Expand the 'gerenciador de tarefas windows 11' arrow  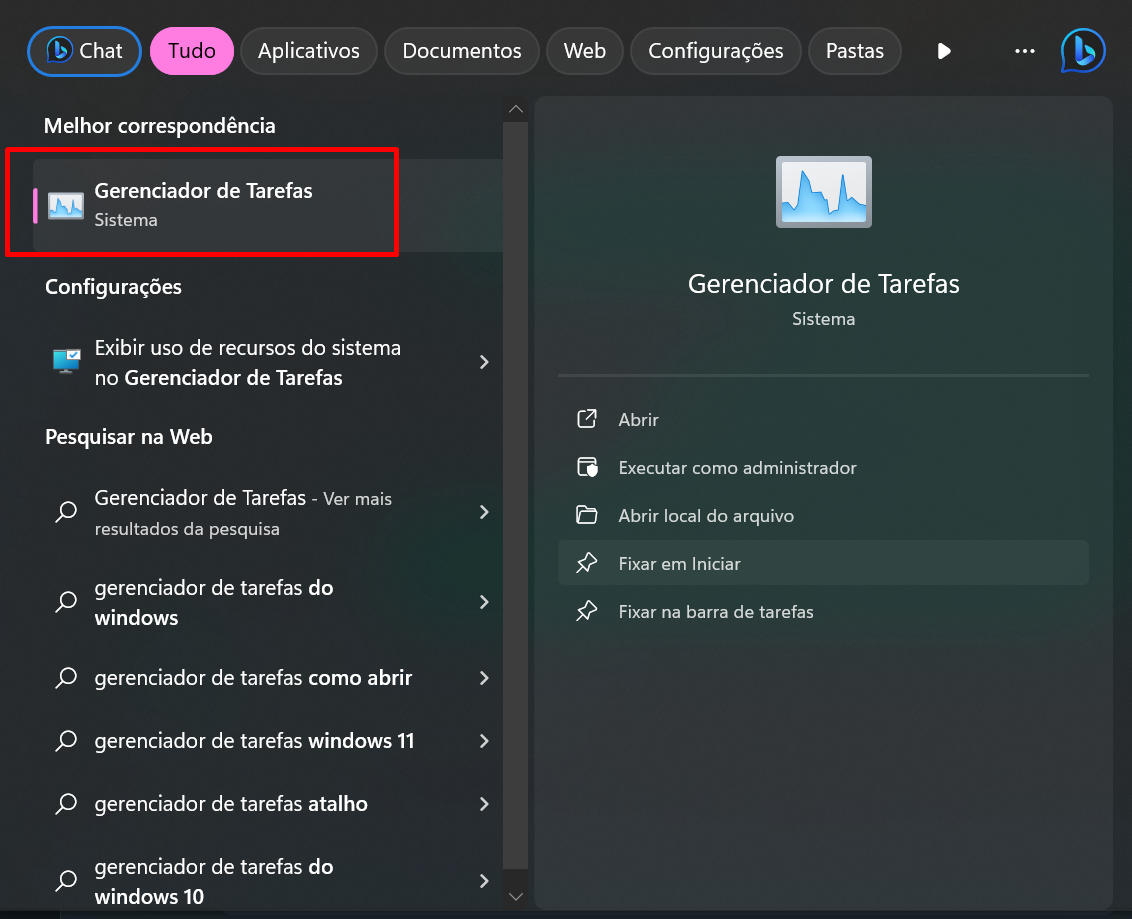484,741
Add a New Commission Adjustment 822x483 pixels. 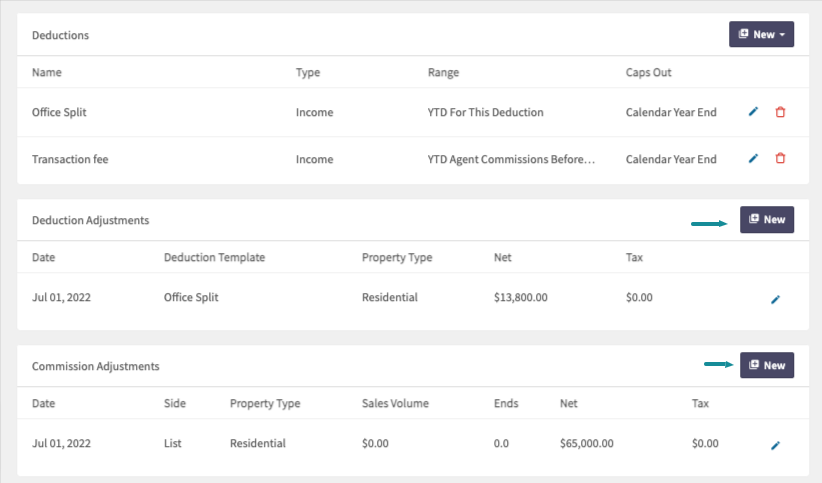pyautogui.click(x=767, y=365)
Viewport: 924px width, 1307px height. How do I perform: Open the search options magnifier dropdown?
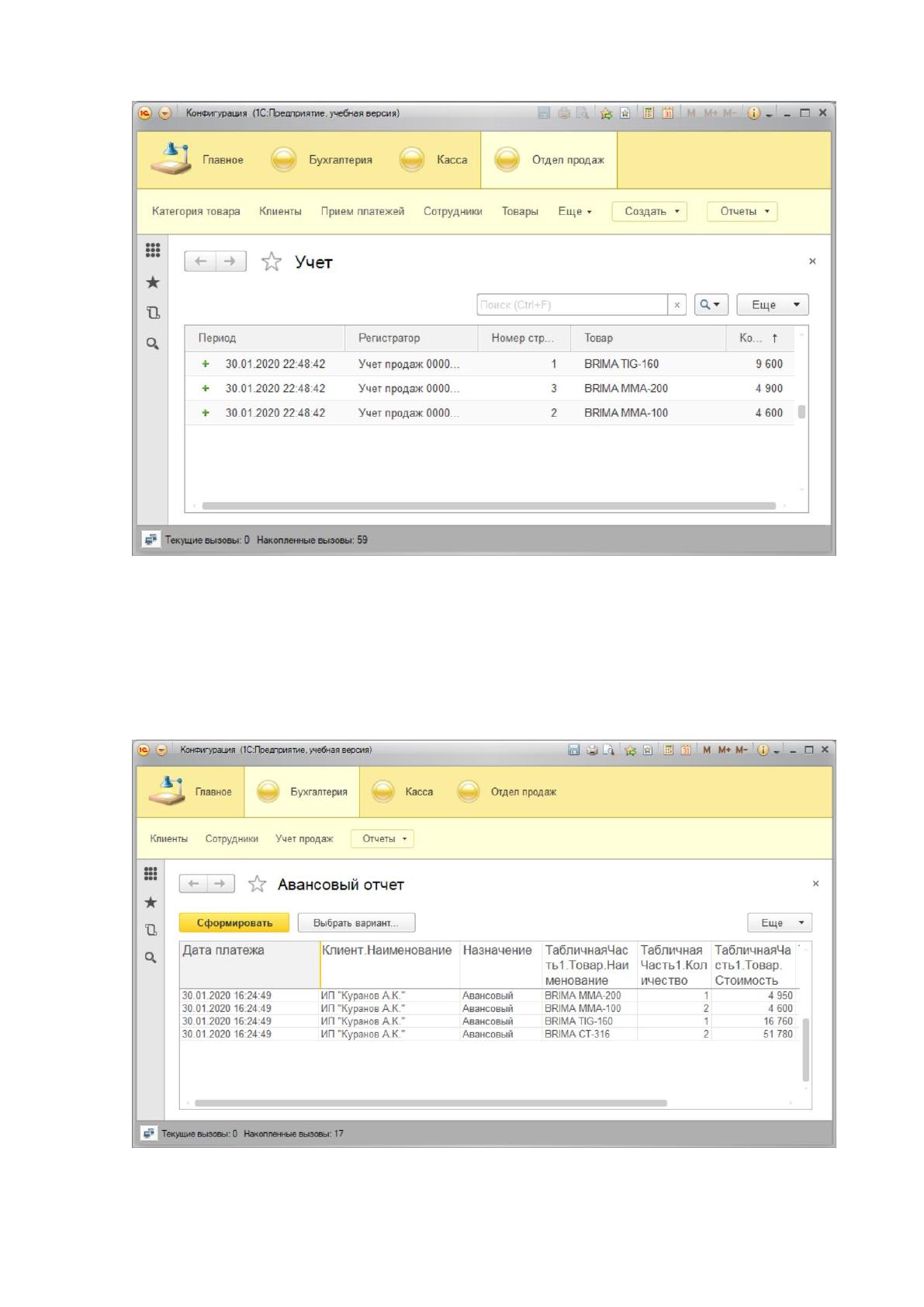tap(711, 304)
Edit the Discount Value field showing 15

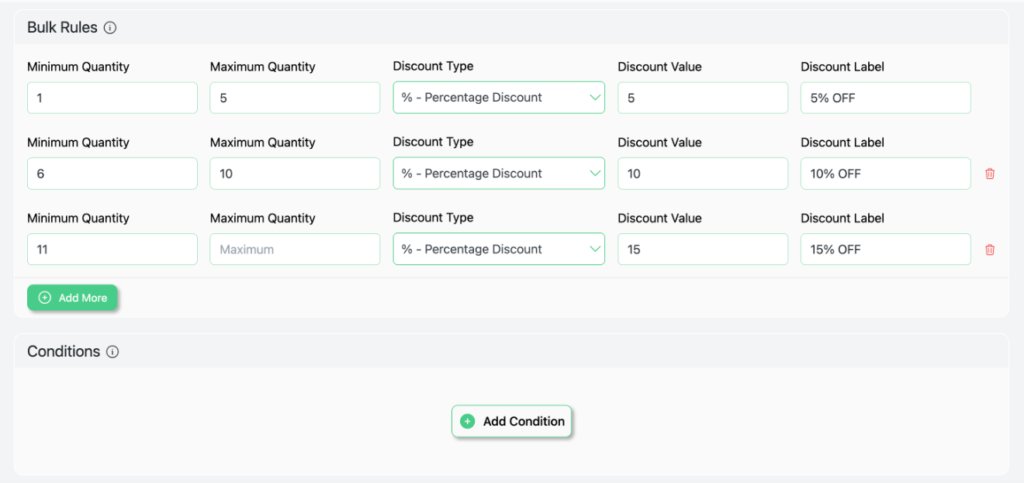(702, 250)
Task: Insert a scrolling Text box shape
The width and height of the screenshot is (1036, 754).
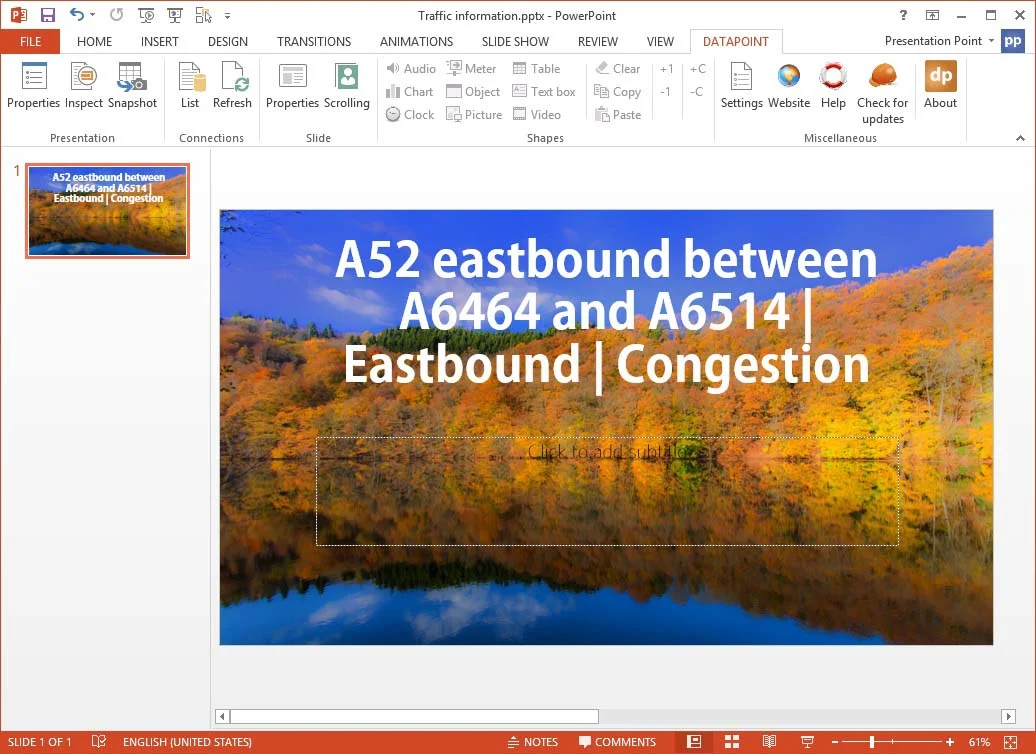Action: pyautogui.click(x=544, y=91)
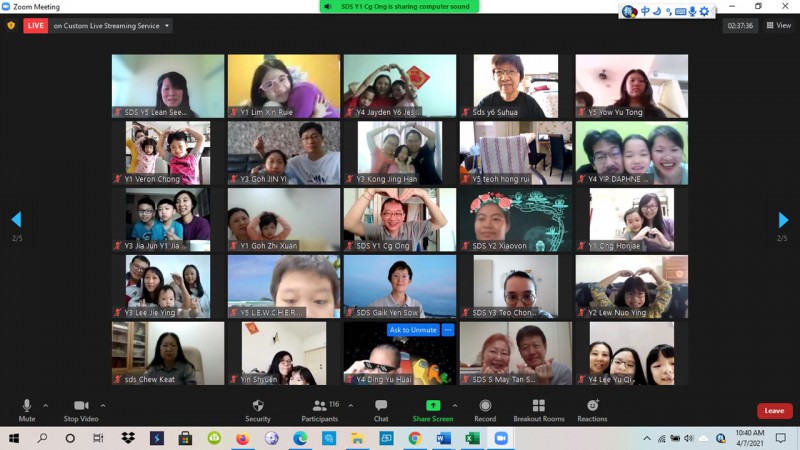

(TASK PROMPT)
Beginning with the line that contains "Task: Insert a scrolling Text box shape", output every line down to the last line of the entries above exactly as written, apart from the pictures.

(TASK RESPONSE)
Task: Insert a scrolling Text box shape
The width and height of the screenshot is (1036, 754).
Action: pyautogui.click(x=544, y=91)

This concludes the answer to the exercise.